21.根据本发明的一种节能降耗生产赤藓糖醇的方法，所述步骤四中，所述发酵液储罐为锥底罐，排出酵母细胞时，给所述发酵液储罐自罐顶通入空气加压，将锥底处酵母细胞压出罐体，得到所述上清液。
22.根据本发明的一种节能降耗生产赤藓糖醇的方法，所述步骤五中的纳滤操作为：所述上清液通过分子量为200~350 da的纳滤膜芯去除部分色素、蛋白等杂质得到赤藓糖醇的透析液，当膜通量降低50~60%时，添加纯水进一步透析，直到浓相中赤藓糖醇含量降至1%以下。
23.根据本发明的一种节能降耗生产赤藓糖醇的方法，所述步骤五中的吸附操作为：所述透析液加入活性炭吸附，活性炭添加量为透析液体积的1~2%，开启搅拌转速为100~200 rpm，温度70~75℃维持1.5~4 h，分光光度计600 nm测定透光率＞85%；活性炭吸附完成后，采用板式过滤机过滤，除去活性炭和其他蛋白类杂质，滤液通过强酸性阳树脂柱和强碱性阴树脂柱去除游离离子，树脂柱高径比5:1至7:1，树脂柱内壁衬防腐层，每小时进料流速为树脂体积的2~5倍，进料温度为40~50℃，处理后的料液电导率＜100 μs/cm，得到所述赤藓糖醇提取液。

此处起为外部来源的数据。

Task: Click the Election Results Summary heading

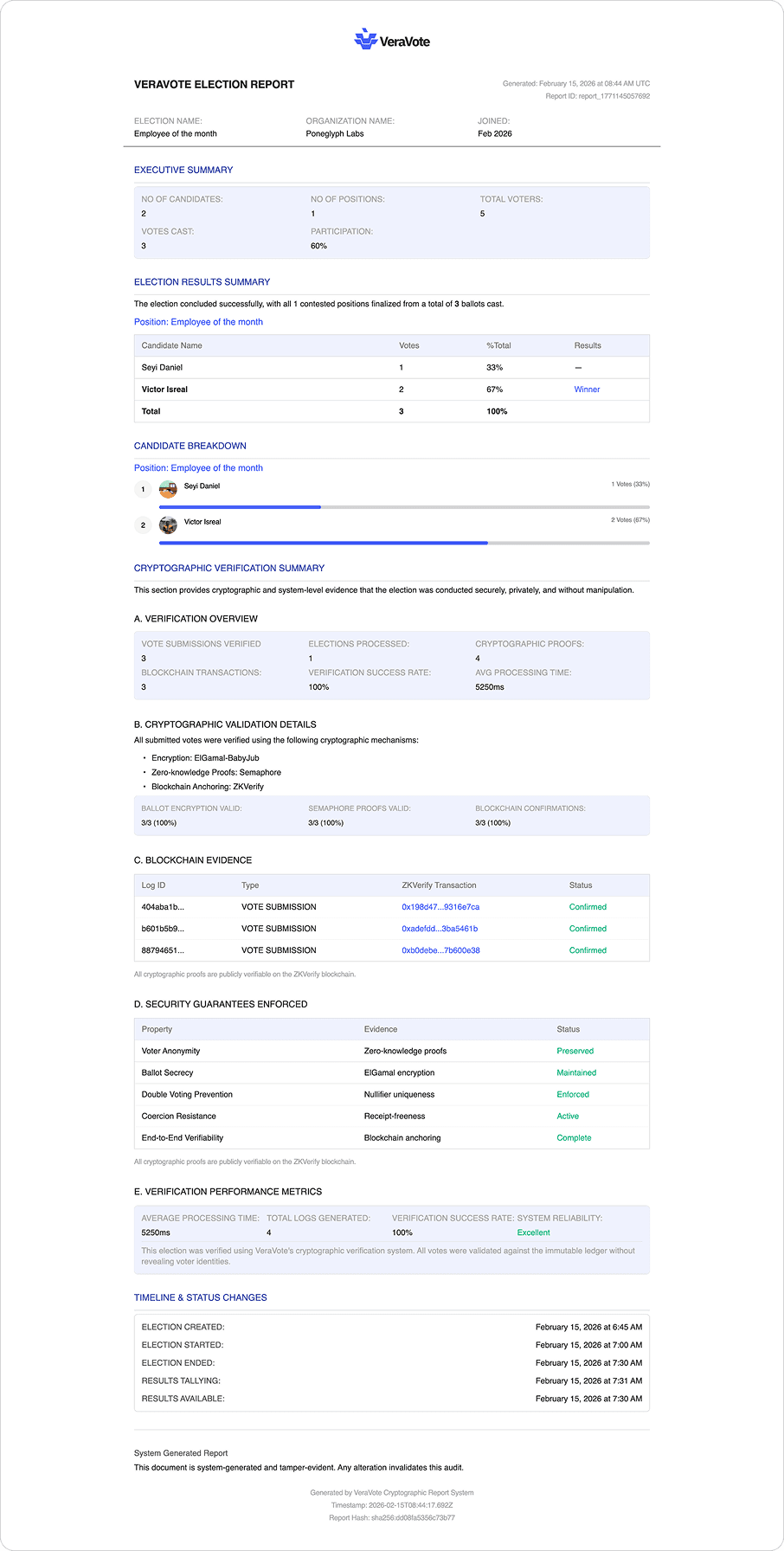Action: coord(202,282)
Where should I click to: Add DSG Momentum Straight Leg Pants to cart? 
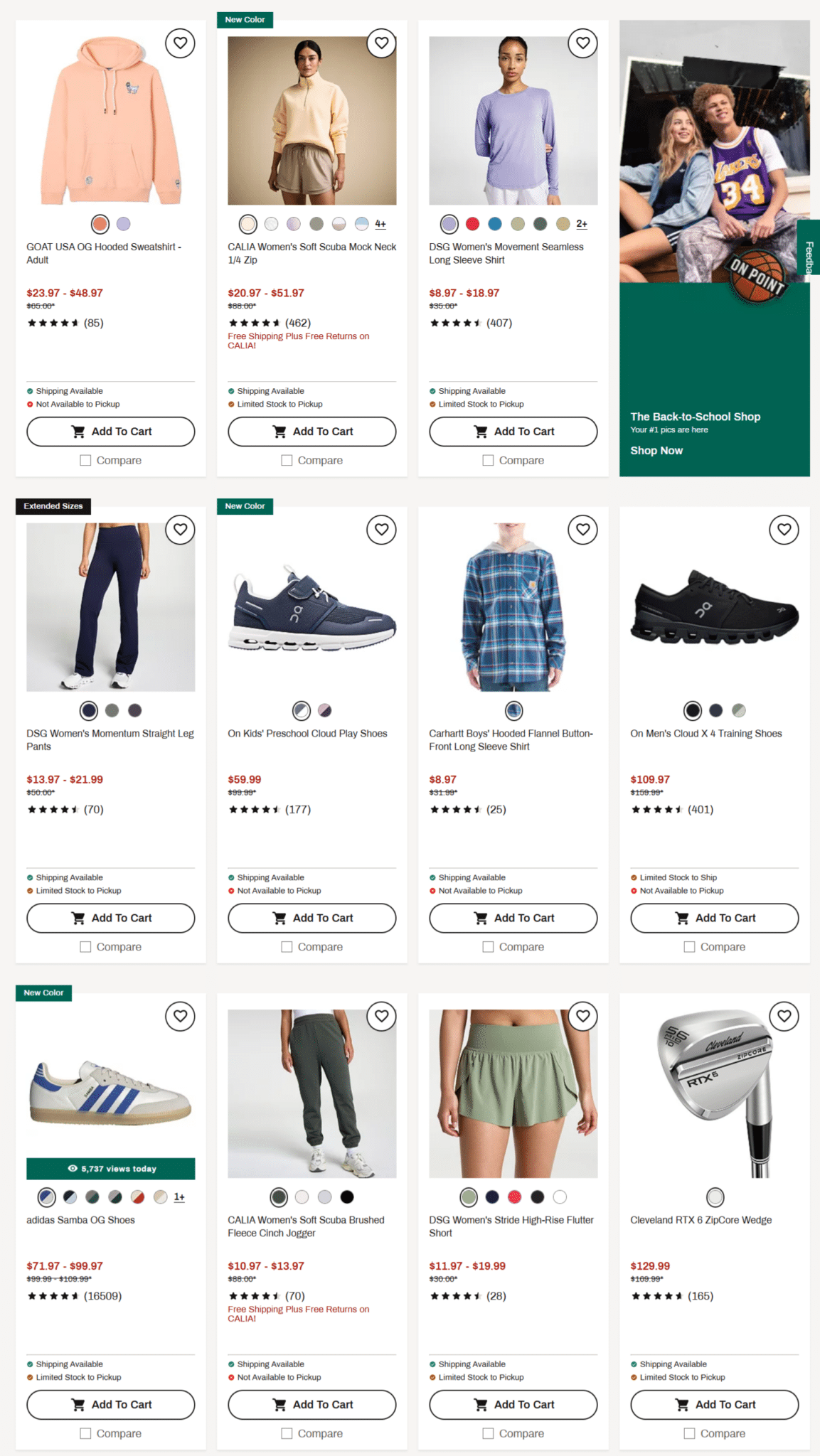(x=111, y=918)
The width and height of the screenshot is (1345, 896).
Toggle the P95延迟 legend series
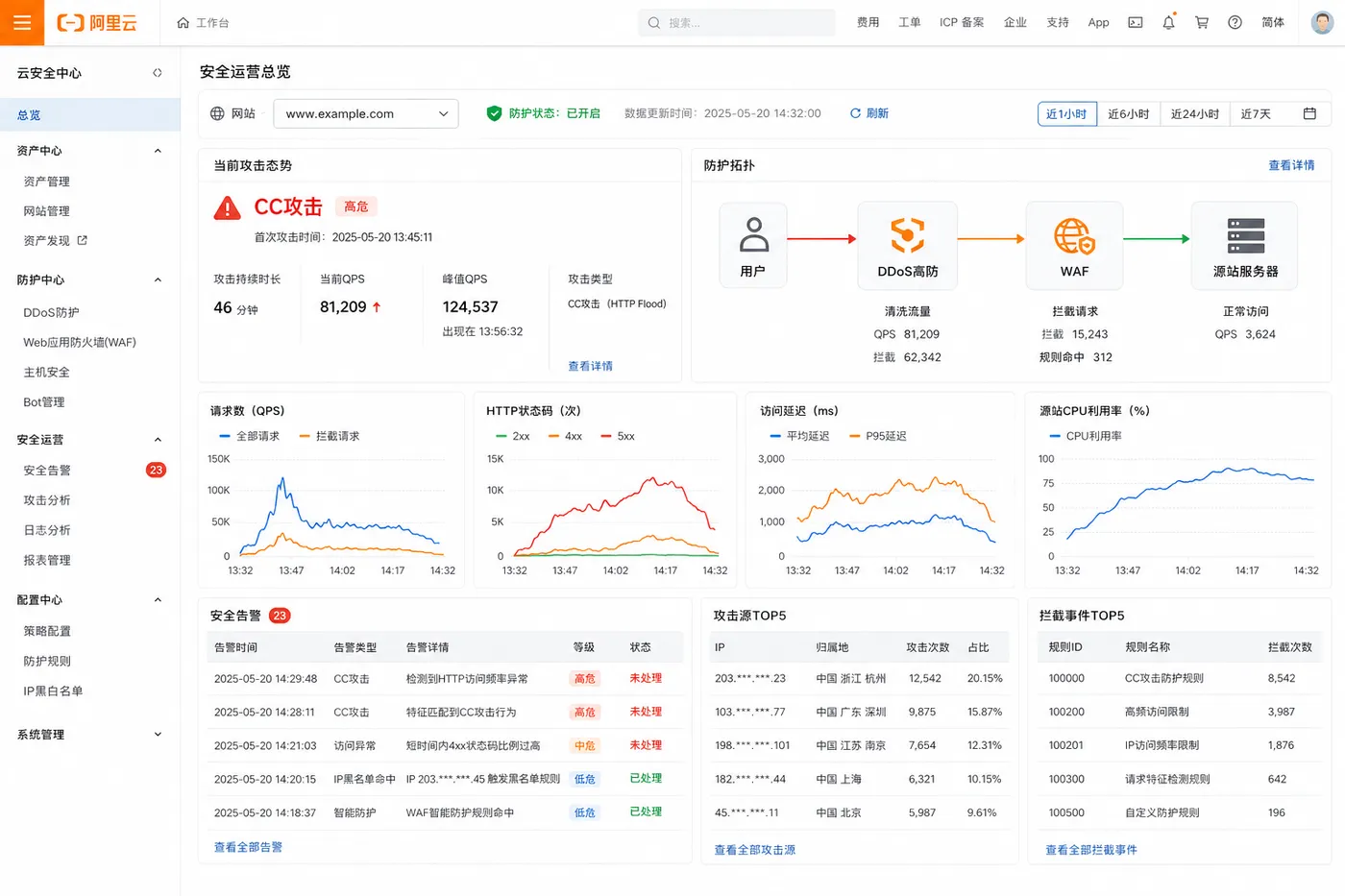tap(880, 436)
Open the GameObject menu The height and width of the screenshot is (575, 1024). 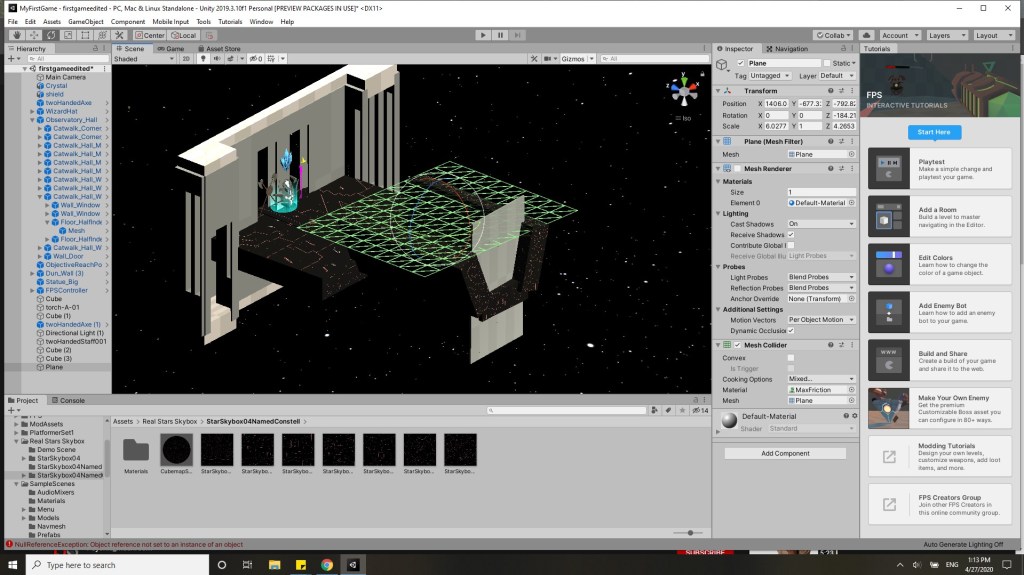[x=88, y=21]
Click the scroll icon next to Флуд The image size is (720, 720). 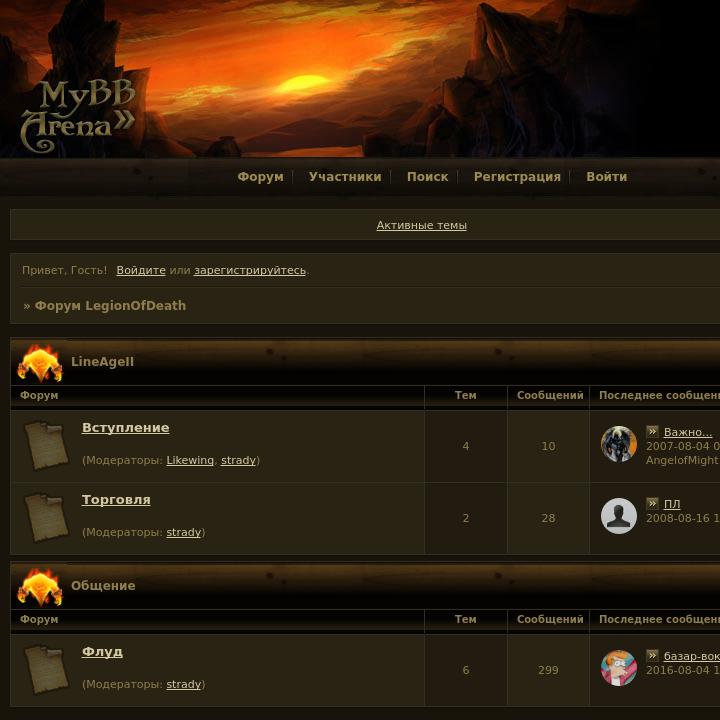click(x=46, y=669)
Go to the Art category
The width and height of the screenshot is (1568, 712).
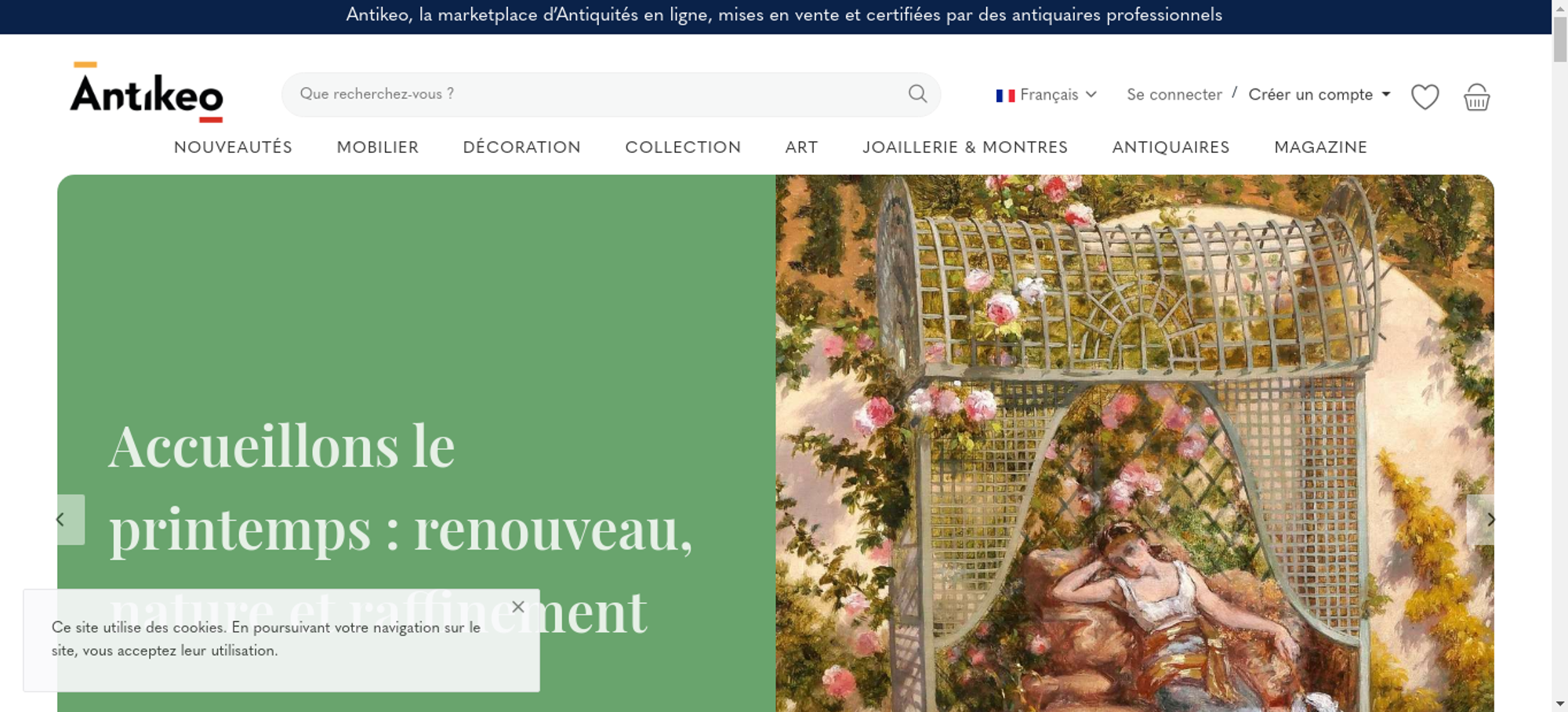click(x=801, y=147)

24.根据本发明的一种节能降耗生产赤藓糖醇的方法，所述步骤六中的浓缩操作为：所述赤藓糖醇提取液进入浓缩蒸发器，蒸发器控制温度75~85℃，真空度为-0.08 mpa~-0.095 mpa，直至料液的密度浓缩至1.2~1.25 kg/l，得到浓缩液。
25.根据本发明的一种节能降耗生产赤藓糖醇的方法，所述步骤六中的结晶操作为：所述浓缩液进入结晶罐，结晶罐带有搅拌器，并对结晶罐降温，以每小时下降2~5℃的速度降温直至10~15℃，获得晶浆液。
26.根据本发明的一种节能降耗生产赤藓糖醇的方法，所述步骤六中的烘干操作为：所述晶浆液进入离心机分离出湿晶体与母液，所述湿晶体在最终脱水过程中使用纯水洗涤去除晶体表面杂质，分离后的湿晶体含水量＜3%，所述湿晶体进入烘干系统，带走湿晶体中的水分，最终得到水分＜0.2%的赤藓糖醇成品。
27.本发明与现有技术相比存在以下优势：
28.1、利用赤藓糖醇发酵过程抗染菌能力强的特点，采用膜过滤除菌，去除培养基中的杂菌。该技术与现有高温灭菌相比，能够减少高温对营养物的破坏，提高了赤藓糖醇生产收率，同时降低能耗。
29.2、利用赤藓糖醇生产菌株能够静置后沉降的特点，实现清液和酵母细胞的低能耗沉降分离，避免了陶瓷膜过滤导致的多种杂质的释放，且减少了后面的提取纯化工序的负担，降低了能耗，提高了生产收率。
具体实施方式
30.为了使本发明的目的、技术方案及优点更加清楚明白，对本发明进行进一步详细说明。应当理解，此处所描述的具体实施例仅仅用以解释本发明，并不用于限定本发明。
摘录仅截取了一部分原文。